Copy the records below word for word, from the very first line through the line containing "What do you see at coordinates (176, 789)", both ends included.

╔══

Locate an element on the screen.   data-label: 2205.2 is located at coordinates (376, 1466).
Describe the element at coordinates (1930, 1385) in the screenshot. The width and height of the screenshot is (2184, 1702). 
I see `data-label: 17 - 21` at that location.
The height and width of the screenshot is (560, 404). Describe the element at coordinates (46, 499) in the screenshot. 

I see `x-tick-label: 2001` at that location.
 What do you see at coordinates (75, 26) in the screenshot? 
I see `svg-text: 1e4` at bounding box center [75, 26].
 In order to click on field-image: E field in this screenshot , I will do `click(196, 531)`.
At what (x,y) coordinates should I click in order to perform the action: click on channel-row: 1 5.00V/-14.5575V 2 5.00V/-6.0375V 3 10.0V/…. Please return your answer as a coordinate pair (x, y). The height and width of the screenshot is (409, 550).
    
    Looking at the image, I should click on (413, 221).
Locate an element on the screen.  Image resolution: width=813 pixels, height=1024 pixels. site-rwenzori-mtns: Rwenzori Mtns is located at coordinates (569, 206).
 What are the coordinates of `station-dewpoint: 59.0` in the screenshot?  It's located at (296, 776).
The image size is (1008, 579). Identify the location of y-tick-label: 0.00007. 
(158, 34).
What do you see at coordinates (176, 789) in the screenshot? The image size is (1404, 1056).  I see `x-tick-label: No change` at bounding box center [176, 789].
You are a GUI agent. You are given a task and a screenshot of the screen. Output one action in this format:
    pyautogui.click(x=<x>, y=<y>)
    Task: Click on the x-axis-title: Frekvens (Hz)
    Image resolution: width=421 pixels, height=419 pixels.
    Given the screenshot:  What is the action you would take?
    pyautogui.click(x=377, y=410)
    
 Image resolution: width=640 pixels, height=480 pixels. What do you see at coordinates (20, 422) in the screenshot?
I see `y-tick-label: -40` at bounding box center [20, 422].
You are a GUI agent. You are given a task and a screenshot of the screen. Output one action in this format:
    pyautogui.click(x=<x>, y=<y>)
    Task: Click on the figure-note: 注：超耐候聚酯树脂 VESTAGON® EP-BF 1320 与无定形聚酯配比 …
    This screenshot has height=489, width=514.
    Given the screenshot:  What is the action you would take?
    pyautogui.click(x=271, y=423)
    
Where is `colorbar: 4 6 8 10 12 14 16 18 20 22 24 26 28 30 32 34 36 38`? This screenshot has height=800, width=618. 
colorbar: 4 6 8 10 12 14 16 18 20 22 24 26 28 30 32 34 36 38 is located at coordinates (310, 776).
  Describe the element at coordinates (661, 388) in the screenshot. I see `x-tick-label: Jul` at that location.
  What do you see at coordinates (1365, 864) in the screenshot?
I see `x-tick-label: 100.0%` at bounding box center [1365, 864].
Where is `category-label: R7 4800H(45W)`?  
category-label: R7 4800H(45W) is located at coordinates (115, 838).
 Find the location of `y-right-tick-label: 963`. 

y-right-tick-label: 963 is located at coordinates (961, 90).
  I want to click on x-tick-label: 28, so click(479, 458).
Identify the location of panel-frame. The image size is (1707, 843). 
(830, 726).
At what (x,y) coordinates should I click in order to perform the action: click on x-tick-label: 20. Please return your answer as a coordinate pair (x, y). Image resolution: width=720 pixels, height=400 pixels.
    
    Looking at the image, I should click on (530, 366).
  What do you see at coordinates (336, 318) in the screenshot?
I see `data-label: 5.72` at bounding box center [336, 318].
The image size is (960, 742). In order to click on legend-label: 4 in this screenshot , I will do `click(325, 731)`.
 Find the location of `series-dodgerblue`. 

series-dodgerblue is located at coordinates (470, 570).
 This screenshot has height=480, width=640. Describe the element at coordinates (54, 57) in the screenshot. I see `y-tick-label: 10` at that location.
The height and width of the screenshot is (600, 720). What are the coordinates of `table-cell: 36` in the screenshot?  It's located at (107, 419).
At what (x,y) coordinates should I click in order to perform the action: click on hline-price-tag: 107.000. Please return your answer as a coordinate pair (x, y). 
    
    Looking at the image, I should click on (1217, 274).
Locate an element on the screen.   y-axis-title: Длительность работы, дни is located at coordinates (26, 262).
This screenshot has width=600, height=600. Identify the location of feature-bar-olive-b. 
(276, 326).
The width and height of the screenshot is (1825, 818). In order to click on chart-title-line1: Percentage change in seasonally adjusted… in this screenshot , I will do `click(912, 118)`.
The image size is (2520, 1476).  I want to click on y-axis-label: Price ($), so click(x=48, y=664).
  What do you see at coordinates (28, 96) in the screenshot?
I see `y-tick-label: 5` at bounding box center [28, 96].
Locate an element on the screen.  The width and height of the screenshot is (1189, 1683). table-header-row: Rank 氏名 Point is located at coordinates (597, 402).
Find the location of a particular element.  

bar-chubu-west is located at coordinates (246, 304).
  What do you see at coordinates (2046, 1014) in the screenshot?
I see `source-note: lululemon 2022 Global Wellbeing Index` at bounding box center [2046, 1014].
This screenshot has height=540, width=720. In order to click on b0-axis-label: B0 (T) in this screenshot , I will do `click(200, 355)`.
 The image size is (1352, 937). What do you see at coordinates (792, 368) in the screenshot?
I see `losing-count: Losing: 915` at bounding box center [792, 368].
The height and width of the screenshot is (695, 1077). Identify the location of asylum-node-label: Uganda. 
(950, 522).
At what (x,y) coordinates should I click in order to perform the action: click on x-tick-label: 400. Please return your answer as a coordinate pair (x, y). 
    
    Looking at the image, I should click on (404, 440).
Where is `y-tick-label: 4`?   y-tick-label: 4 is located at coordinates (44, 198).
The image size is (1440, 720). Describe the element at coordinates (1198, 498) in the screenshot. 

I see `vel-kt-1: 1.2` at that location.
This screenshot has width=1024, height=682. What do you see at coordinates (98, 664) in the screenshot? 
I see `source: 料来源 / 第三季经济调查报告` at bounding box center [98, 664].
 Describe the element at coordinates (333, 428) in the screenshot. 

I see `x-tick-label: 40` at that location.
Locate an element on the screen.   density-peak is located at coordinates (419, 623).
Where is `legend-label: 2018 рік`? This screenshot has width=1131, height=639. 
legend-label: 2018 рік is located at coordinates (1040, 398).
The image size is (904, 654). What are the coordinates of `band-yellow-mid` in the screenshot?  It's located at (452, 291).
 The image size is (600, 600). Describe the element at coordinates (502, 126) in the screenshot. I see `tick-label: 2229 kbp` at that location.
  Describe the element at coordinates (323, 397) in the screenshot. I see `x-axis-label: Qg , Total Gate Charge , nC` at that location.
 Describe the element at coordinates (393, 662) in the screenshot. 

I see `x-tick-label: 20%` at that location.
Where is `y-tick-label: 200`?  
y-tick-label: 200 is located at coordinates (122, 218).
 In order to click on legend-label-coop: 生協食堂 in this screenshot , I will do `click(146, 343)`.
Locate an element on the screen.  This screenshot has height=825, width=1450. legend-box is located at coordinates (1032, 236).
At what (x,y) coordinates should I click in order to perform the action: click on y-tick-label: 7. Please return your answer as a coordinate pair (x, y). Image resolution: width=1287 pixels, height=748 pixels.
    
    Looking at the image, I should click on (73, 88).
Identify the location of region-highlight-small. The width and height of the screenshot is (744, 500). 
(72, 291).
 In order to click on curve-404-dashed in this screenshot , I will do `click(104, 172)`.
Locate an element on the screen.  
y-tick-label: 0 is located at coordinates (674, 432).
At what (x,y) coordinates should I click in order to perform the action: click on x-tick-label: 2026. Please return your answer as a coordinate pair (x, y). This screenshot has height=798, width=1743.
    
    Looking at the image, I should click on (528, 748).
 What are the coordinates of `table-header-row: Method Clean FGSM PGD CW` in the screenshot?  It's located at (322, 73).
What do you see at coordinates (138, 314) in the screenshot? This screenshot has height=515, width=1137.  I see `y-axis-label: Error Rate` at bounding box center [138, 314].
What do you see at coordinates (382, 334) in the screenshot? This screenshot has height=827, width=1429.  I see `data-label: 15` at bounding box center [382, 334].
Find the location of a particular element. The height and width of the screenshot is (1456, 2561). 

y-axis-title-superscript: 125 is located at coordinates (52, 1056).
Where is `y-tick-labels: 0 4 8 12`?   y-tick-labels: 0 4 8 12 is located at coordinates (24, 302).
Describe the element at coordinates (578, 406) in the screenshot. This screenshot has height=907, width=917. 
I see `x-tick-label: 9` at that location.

╚══

SOLUTION TO THE EXERCISE:
Locate an element on the screen.   data-label: 2205.2 is located at coordinates (376, 1466).
Describe the element at coordinates (1930, 1385) in the screenshot. The width and height of the screenshot is (2184, 1702). 
I see `data-label: 17 - 21` at that location.
The height and width of the screenshot is (560, 404). Describe the element at coordinates (46, 499) in the screenshot. 

I see `x-tick-label: 2001` at that location.
 What do you see at coordinates (75, 26) in the screenshot? 
I see `svg-text: 1e4` at bounding box center [75, 26].
 In order to click on field-image: E field in this screenshot , I will do `click(196, 531)`.
At what (x,y) coordinates should I click in order to perform the action: click on channel-row: 1 5.00V/-14.5575V 2 5.00V/-6.0375V 3 10.0V/…. Please return your answer as a coordinate pair (x, y). The height and width of the screenshot is (409, 550).
    
    Looking at the image, I should click on (413, 221).
Locate an element on the screen.  Image resolution: width=813 pixels, height=1024 pixels. site-rwenzori-mtns: Rwenzori Mtns is located at coordinates (569, 206).
 What are the coordinates of `station-dewpoint: 59.0` in the screenshot?  It's located at (296, 776).
The image size is (1008, 579). Identify the location of y-tick-label: 0.00007. 
(158, 34).
What do you see at coordinates (176, 789) in the screenshot? The image size is (1404, 1056).  I see `x-tick-label: No change` at bounding box center [176, 789].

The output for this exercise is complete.